Data for finding displayed items
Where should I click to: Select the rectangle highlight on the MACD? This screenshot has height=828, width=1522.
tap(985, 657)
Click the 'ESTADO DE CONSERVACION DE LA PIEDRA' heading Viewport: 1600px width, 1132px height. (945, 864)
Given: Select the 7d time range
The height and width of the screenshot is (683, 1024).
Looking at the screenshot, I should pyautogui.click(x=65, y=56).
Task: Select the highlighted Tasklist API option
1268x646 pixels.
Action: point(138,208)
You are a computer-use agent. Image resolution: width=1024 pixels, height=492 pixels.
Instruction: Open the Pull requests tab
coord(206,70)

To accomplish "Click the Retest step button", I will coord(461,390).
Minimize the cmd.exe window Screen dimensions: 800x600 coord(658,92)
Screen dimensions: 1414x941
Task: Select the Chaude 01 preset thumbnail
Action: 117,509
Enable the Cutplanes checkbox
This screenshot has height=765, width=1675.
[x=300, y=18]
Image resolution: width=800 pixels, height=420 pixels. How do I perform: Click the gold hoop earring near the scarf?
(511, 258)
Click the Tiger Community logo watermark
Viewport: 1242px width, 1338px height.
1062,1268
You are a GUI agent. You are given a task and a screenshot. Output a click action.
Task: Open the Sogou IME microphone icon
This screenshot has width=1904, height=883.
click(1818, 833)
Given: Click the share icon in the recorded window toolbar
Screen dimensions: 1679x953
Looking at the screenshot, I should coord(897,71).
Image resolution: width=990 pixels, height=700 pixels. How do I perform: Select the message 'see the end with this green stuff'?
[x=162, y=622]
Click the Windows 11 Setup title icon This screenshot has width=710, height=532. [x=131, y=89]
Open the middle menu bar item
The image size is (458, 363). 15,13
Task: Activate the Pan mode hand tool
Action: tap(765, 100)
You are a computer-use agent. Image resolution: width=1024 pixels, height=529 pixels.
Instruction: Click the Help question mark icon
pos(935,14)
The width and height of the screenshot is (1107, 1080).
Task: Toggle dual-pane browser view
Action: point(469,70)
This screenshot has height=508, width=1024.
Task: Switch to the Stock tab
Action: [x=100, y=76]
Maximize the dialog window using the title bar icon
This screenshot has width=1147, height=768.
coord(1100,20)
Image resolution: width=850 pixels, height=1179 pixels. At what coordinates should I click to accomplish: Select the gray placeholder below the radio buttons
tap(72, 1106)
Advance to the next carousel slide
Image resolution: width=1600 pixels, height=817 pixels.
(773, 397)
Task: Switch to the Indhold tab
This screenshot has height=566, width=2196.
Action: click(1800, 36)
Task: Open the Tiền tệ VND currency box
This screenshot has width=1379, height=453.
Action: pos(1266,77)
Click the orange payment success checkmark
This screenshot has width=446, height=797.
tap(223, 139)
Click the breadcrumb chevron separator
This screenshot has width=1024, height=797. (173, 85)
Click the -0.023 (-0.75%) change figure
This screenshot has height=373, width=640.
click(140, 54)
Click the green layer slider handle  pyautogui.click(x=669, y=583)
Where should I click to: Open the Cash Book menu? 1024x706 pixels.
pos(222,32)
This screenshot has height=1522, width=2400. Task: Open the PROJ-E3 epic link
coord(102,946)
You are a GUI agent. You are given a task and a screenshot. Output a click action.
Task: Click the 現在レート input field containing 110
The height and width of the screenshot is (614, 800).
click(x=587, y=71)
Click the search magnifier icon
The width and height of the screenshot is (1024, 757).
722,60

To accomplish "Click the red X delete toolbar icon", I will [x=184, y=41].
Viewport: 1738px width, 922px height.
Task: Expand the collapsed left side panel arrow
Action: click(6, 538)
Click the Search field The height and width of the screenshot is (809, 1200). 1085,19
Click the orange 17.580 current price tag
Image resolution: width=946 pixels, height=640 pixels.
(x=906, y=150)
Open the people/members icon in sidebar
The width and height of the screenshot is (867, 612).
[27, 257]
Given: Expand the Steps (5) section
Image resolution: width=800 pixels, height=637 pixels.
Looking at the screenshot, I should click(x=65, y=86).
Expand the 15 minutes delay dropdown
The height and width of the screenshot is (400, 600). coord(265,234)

The problem →
Update the data from the line containing "Click the orange 17.580 current price tag" through the end of the data, changing "Image resolution" to "Screenshot size" and leaving everything else as it is. Give only those lines.

Finished task →
Click the orange 17.580 current price tag
Screenshot size: width=946 pixels, height=640 pixels.
(x=906, y=150)
Open the people/members icon in sidebar
The width and height of the screenshot is (867, 612).
[27, 257]
Given: Expand the Steps (5) section
Screenshot size: width=800 pixels, height=637 pixels.
Looking at the screenshot, I should click(x=65, y=86).
Expand the 15 minutes delay dropdown
The height and width of the screenshot is (400, 600). coord(265,234)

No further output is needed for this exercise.